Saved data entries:
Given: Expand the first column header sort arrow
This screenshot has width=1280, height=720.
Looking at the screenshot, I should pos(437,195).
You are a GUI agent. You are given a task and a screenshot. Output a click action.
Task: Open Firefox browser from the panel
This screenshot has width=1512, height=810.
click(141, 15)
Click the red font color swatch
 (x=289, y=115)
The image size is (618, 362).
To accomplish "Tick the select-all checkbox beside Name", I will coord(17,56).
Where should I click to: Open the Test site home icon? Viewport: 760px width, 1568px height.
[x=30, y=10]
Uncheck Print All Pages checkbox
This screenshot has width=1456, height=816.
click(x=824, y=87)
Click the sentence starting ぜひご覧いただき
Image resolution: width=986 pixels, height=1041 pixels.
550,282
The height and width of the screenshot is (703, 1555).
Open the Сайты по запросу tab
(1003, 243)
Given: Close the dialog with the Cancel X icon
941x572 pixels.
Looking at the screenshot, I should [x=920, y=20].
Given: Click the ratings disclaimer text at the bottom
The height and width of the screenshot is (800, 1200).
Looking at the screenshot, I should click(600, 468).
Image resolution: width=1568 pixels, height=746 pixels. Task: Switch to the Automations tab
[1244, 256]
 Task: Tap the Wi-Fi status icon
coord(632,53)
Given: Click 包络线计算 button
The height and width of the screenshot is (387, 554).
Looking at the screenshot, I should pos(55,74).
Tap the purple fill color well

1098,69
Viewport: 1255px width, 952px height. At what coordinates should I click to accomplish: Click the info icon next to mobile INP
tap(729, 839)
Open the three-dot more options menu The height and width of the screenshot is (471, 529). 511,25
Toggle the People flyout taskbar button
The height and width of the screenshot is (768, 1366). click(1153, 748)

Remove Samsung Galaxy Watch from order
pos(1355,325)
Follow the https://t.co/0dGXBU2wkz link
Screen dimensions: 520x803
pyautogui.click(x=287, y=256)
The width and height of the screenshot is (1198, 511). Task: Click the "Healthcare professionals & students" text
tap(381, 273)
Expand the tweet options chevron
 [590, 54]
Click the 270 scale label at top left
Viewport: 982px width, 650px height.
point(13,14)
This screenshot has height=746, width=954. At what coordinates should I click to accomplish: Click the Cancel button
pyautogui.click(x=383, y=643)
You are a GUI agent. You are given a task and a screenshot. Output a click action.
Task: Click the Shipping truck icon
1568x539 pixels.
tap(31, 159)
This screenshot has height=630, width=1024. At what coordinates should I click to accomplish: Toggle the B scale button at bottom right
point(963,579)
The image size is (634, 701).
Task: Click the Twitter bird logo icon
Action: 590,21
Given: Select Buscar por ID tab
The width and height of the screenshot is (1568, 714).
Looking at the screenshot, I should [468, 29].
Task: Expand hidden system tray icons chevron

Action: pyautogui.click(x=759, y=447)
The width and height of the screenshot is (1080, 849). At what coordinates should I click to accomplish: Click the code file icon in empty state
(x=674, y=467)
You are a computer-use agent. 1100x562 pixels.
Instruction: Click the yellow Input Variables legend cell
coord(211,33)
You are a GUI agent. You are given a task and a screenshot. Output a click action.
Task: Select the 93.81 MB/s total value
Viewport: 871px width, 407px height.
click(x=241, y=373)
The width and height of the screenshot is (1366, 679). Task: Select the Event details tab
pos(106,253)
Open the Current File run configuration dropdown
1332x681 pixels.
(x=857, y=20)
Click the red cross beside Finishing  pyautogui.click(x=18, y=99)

## Exercise directions
Retype only this portion of the data above: the line containing "Follow the https://t.co/0dGXBU2wkz link", the line containing "Click the 270 scale label at top left", and all lines between them, exactly.

## Reply
Follow the https://t.co/0dGXBU2wkz link
Screen dimensions: 520x803
pyautogui.click(x=287, y=256)
The width and height of the screenshot is (1198, 511). Task: Click the "Healthcare professionals & students" text
tap(381, 273)
Expand the tweet options chevron
 [590, 54]
Click the 270 scale label at top left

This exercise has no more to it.